[Entries on finding words and elements]
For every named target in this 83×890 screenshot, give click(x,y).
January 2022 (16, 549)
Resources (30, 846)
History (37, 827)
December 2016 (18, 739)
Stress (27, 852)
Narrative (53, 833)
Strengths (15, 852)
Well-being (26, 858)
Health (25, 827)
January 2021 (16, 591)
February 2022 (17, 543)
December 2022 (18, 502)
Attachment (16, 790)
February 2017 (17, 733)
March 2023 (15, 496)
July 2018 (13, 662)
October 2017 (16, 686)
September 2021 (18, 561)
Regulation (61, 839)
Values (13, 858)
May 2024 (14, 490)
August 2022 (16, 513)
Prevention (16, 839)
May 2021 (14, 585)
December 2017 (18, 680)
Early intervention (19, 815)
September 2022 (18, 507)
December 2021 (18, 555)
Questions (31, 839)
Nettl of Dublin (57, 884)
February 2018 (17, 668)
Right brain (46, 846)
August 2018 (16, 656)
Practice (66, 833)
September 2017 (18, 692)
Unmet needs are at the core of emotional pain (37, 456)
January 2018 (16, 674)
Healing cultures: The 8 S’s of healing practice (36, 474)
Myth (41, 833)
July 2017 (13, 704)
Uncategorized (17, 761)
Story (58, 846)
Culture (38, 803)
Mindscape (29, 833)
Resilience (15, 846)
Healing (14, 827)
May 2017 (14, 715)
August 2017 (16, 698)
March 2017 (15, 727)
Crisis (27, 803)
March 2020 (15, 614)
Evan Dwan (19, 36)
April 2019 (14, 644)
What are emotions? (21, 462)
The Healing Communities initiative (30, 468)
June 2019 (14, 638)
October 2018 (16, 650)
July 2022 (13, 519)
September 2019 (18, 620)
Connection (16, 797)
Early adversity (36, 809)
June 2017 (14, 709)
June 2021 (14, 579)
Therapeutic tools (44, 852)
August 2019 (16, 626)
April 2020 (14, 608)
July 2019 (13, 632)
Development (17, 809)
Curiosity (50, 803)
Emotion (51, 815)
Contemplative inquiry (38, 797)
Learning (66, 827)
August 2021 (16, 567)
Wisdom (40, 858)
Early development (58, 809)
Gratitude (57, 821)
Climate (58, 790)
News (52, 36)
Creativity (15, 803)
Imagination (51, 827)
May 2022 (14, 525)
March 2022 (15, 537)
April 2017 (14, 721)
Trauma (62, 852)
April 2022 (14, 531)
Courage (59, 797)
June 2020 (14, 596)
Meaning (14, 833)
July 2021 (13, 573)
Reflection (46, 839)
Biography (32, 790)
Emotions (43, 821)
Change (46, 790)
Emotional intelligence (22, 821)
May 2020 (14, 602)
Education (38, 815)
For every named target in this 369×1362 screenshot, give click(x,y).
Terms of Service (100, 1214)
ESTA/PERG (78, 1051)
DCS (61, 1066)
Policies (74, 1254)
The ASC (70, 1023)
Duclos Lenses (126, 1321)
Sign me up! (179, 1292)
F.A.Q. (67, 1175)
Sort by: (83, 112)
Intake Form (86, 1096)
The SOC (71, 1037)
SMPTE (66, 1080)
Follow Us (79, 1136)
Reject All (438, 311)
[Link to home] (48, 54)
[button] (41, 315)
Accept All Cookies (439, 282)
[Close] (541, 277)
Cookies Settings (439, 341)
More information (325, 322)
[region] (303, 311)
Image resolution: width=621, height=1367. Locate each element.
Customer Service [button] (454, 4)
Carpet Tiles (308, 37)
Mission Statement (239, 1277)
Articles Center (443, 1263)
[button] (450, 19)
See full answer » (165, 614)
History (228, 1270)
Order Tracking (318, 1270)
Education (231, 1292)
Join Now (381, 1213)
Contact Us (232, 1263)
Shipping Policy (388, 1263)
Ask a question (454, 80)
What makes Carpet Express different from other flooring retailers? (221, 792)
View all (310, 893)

* _Task prompt_:
How many lines of the material above contain the word "every"? Reply with the number alone.

* _Complete answer_:
2